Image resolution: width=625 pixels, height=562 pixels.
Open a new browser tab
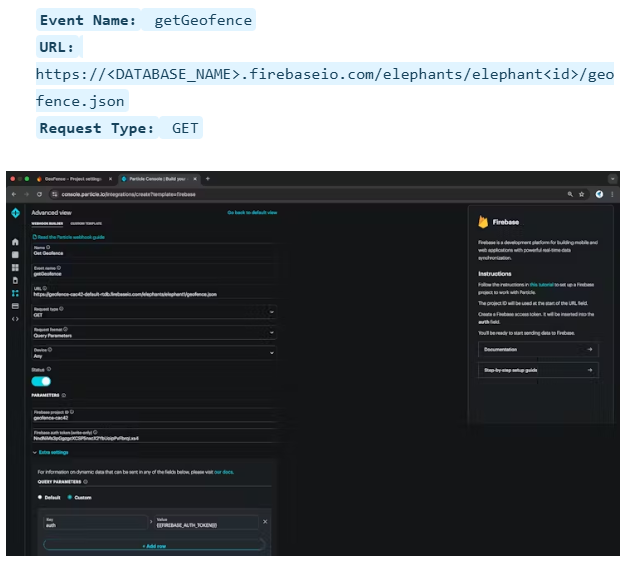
# # #
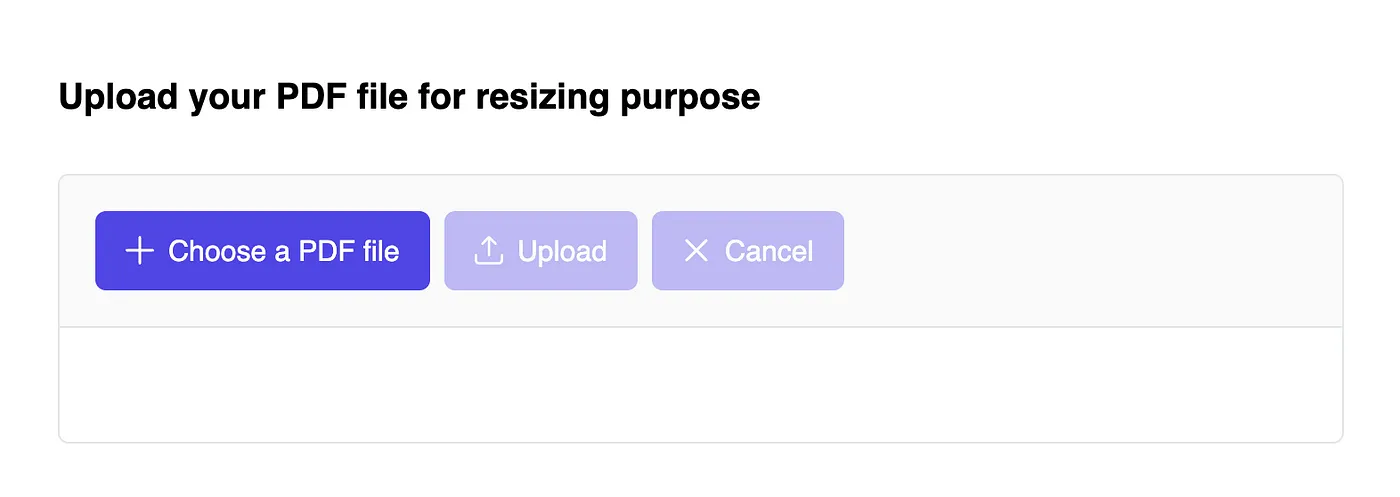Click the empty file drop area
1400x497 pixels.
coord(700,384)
# # #
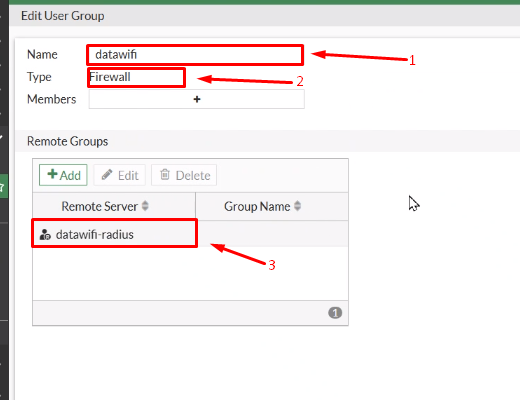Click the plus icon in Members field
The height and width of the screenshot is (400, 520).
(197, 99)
# # #
- WORK TASK:
In the data above, start at the line that has "Image resolution: width=625", stop after the line that has "Open a new browser tab", and print every line in between exactly as it stands.

- OUTPUT FOR THIS EXERCISE:
Image resolution: width=625 pixels, height=562 pixels.
Open a new browser tab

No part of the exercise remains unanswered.